**SOURCE EXTRACT:**
Avoiding PPI Mis-selling
The controversy surrounding Payment Protection Insurance or PPI mis-selling has accrued a huge amount of interest in the past few years, mostly from people who have been unaware for so long of their rights as borrowers. Mis-sold loan and credit insurance can increase your debt by a substantial amount, specifically in cases where premiums incur interest rates which are kept from borrowers at the onset. A number of institutions have recently been reprimanded for payment insurance mis-selling and several more are being warned. As such, the knowledge on what mis-sold PPI's are about and how to spot them immediately is proving to be important now more than ever.
A commission rate is granted to lenders and credit card companies for every type of PPI that is sold. It then comes as no surprise how each credit card or loan application is considered as additional opportunities for them to earn even more. While there may be advantages to having an insurance policy, the disadvantages may also be too burdensome, dissuading borrowers to actually purchase them. As a result, certain lending companies have resorted to foregoing any discourse on the specifics of PPI's, passing them off in ways wherein a borrower can be led to assume its inherent role in receiving any type of financial assistance.

**WORK TO COMPLETE:**
1) List every kind of company or organization that the passage on PPI mis-selling mentions.
2) Carry on the passage on PPI mis-selling from the point where it currently ends.
The material after this sentence has no connection to the passage on PPI mis-selling.

**AVAILABLE DATA:**
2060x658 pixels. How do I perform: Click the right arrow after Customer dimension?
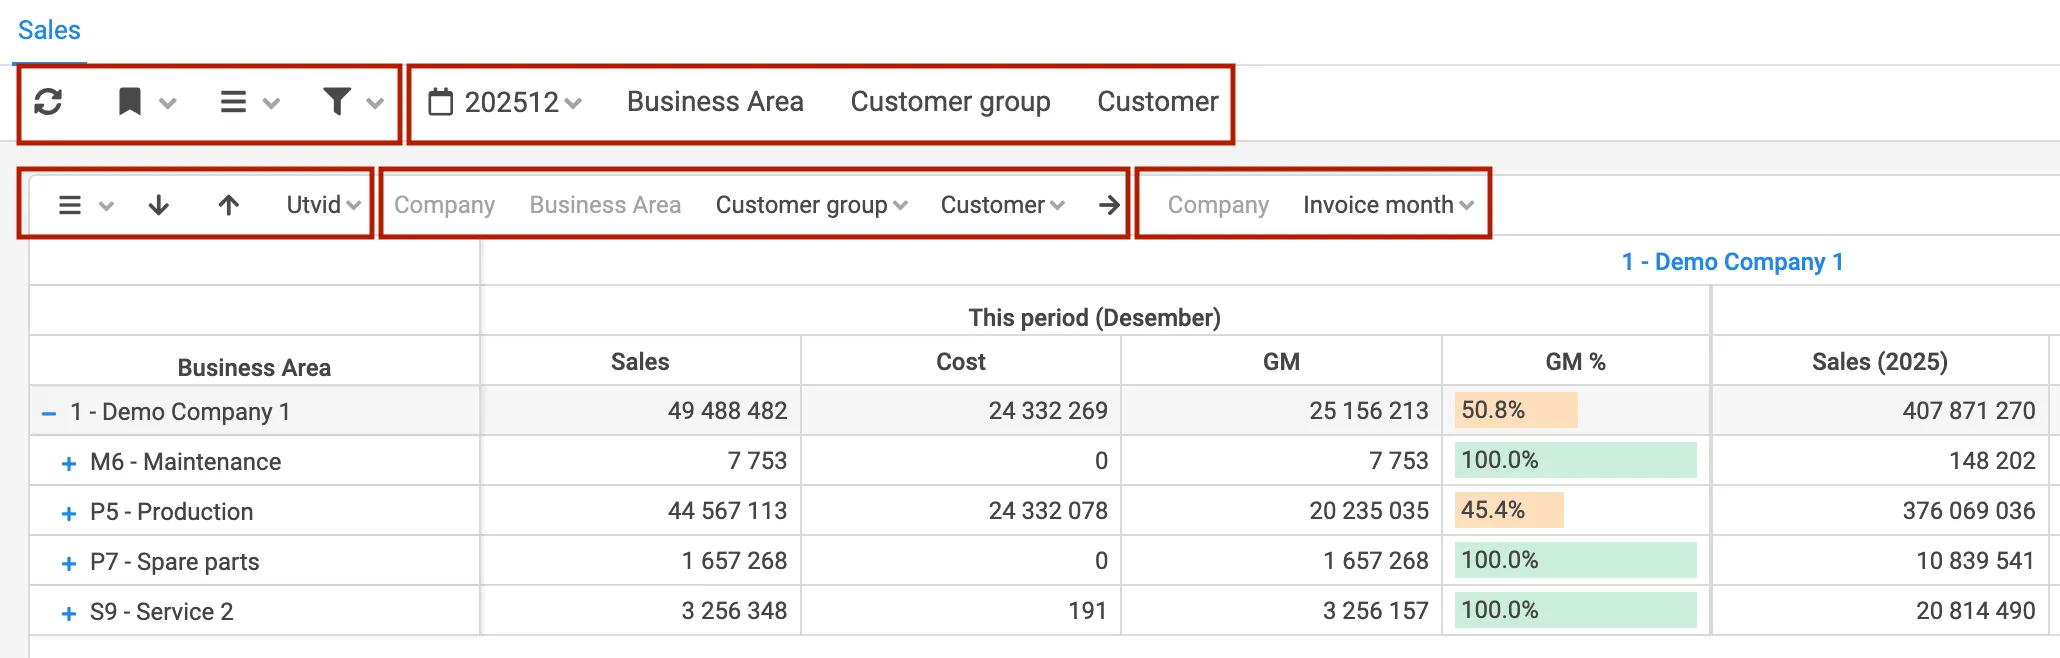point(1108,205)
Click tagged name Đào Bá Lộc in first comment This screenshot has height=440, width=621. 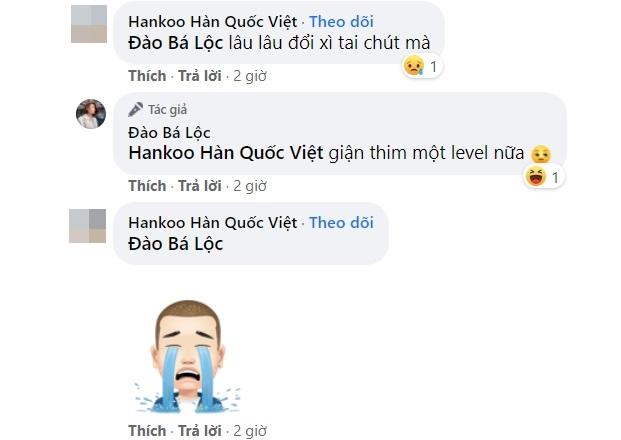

**ANSWER LIST:**
1) institutions, lenders, credit card companies, lending companies

2)
Protect yourself from mis-sold insurance by, first, having the confidence to inquire about every aspect of a policy that is being sold to you. A lender should be able to explain if there are limitations on coverage as regards age or pre-existing medical conditions that will render a borrower ineligible to file for a PPI claim later on. If a loan insurance policy offers coverage for a period shorter than the time it will take you to complete repayments, signing up may be a total waste of money. Self-employed, retired or unemployed individuals will not be permitted to file PPI claims and therefore should not be sold insurance in the first place. Any application for a loan or credit card cannot be denied on account of a borrower declining to purchase a PPI or opting to use a third party insurance provider.
PPI's were intended to provide relief for borrowers but over the years, they have proven to cause more harm than good. If you feel as though you may have fallen victim to insurance mis-selling, go ahead and check with a debt counselor or an advisor on mis-sold insurance claims who can help shed more light about your situation. Verify if you have a strong case before pushing through with a formal complaint.